St. Silvester 29.06.2020

«Die Gemeinde steht finanziell auf sicheren Füssen»

Aldo Ellena/a
Die Gemeinde St. Silvester hat 2019 ein besseres Ergebnis erzielt als erwartet. Der Grund waren nicht getätigte Investitionen.

Der Gemeinderat konnte den 12 anwesenden Stimmbürgerinnen und Stimmbürgern am Freitag ein positives Ergebnis für das Jahr 2019 präsentieren. Mit einem Aufwand von 3,54 Millionen Franken und einem Ertrag von 3,72 Millionen Franken schliesst die Rechnung mit einem Ertragsüberschuss von knapp 180›000 Franken. Gründe dafür sind gemäss Ammann Alexander Kolly die Pensumsreduktion des Gemeindekassiers sowie geringere Kosten bei der Renovation des Kinderspielplatzes. Zudem sei die Anschaffung neuer Atemschutzgeräte auf das Jahr 2020 verschoben worden. Die Rechnung wurde einstimmig angenommen. Erfreulich sei auch die massive Reduktion der Bruttoverschuldung durch eine umsichtige Ausgabenpolitik. Die Nettoverschuldung pro Kopf liege bereits unter null. «Die Gemeinde steht finanziell auf sicheren Füssen», so Kolly.
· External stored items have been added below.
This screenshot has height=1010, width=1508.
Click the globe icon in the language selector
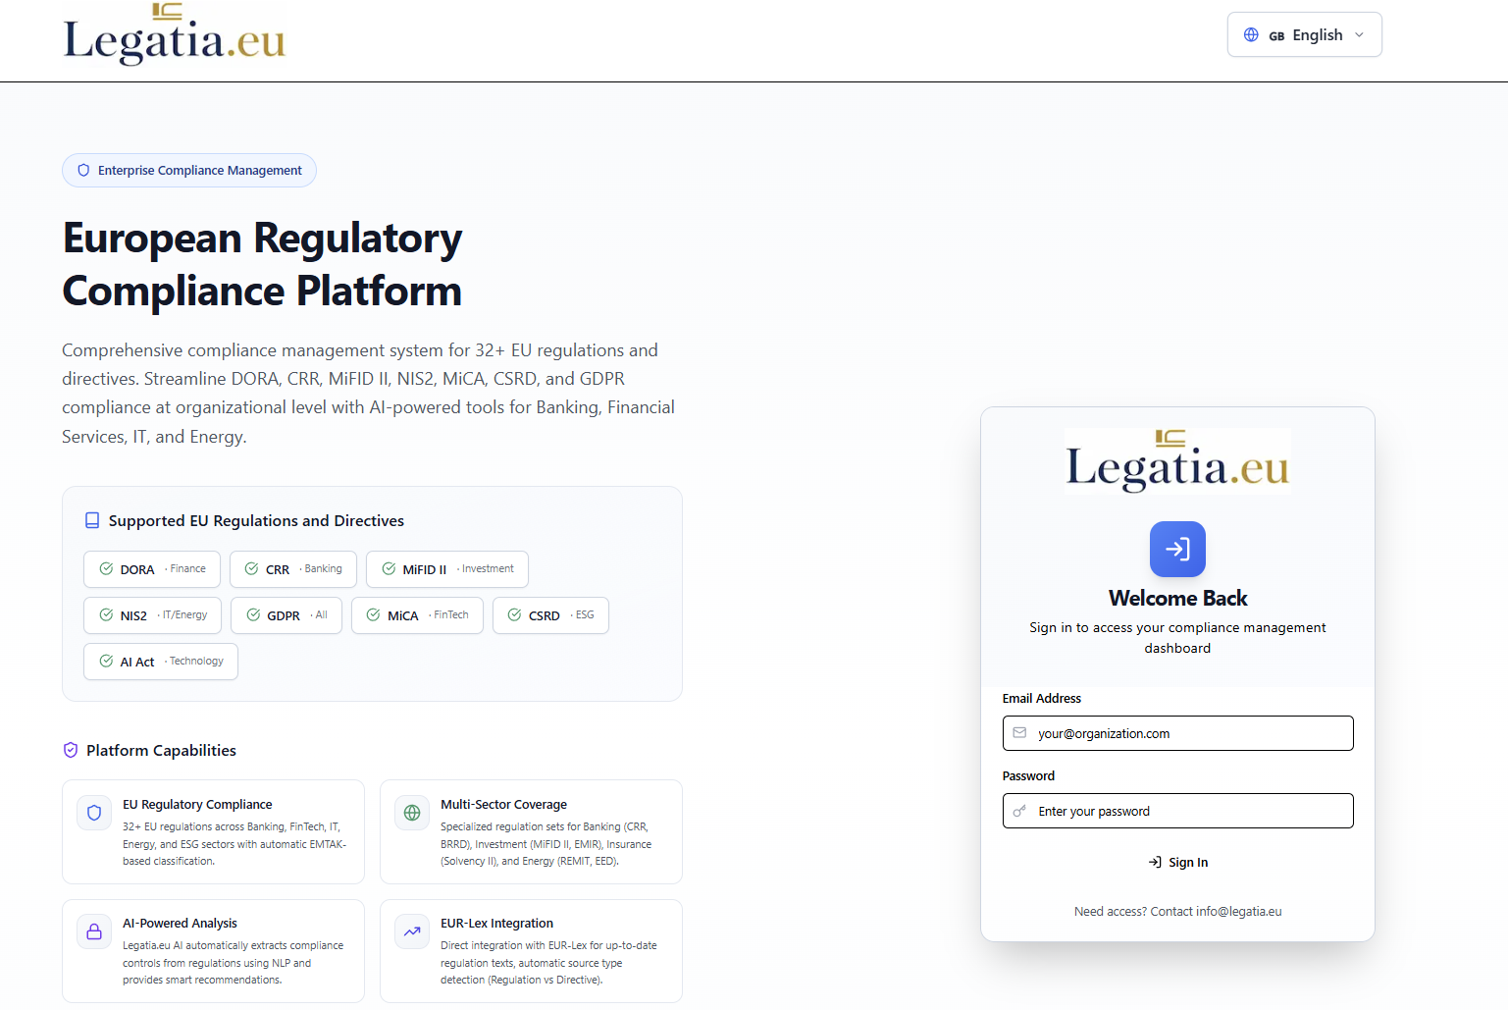point(1251,33)
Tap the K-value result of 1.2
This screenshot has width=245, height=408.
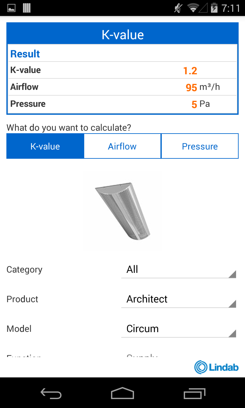pos(190,70)
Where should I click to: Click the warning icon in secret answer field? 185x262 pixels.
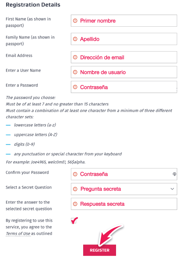click(75, 204)
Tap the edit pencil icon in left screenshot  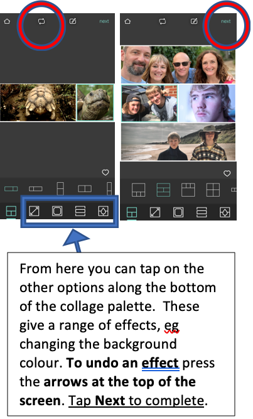click(x=73, y=21)
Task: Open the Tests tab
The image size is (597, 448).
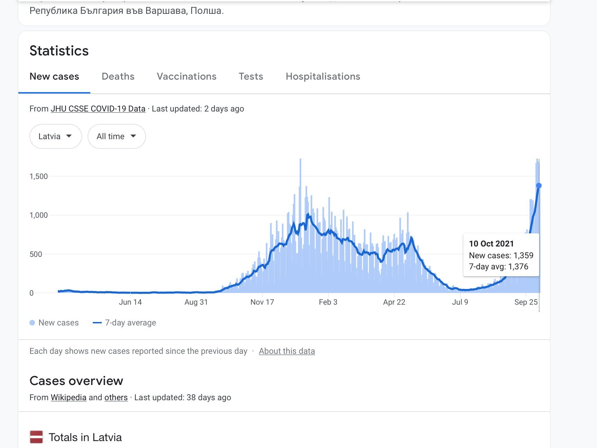Action: tap(251, 77)
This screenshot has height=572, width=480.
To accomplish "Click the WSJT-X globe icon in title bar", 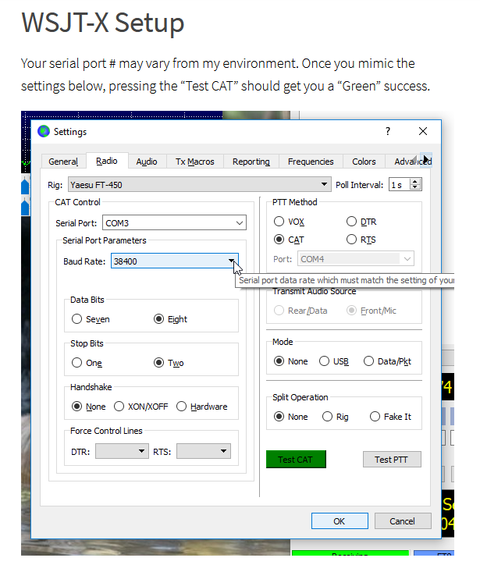I will tap(44, 131).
Das erlaube es der Gemeinde, in den nächsten Jahren Investitionen zu tätigen. 2019 konnten drei Projekte abgeschlossen werden: Renovationen am Primarschulhaus, die Installation einer Solaranlage auf dem Dach des Mehrzweckgebäudes und die Renovation der Fassade sowie die Verbauung beim Tschüprubach, dank der Überschwemmungen künftig verhindert werden sollen.

Reglementsanpassungen

Einstimmig angenommen haben die anwesenden Stimmbürgerinnen und Stimmbürger neben der Investitionsrechnung auch eine Anpassung des Reglements zur Beteiligung der Gemeinde an den Kosten schulzahnärztlicher Kontrollen und Behandlungen sowie eine Anpassung des Reglements über die Verwaltungsgebühren und Ersatzabgaben im Raumplanungs- und Bauwesen. Ein Bürger beklagte sich vor der Abstimmung über die Online-Eingabe von Baugesuchen beim Kanton. Diese sei alles andere als einfach, und wenn dann von den Bürgern auch noch Geld für allfällige Hilfe verlangt werde, sei das seinem Empfinden nach nicht korrekt. Die Gemeindeschreiberin relativierte die Aussage dahingehend, dass Gebühren nur dann anfallen, wenn Hilfe beim vollständigen Ausfüllen des Gesuchs in Anspruch genommen werde, nicht aber bei kleinen Fragen.

Am Ende bedankte sich der Ammann bei allen, die während der Corona-Krise älteren Bürgerinnen und Bürgern geholfen hätten. Wichtig sei es nun, die Bestimmungen des BAG weiter einzuhalten, um den Ausbruch einer zweiten Welle zu verhindern.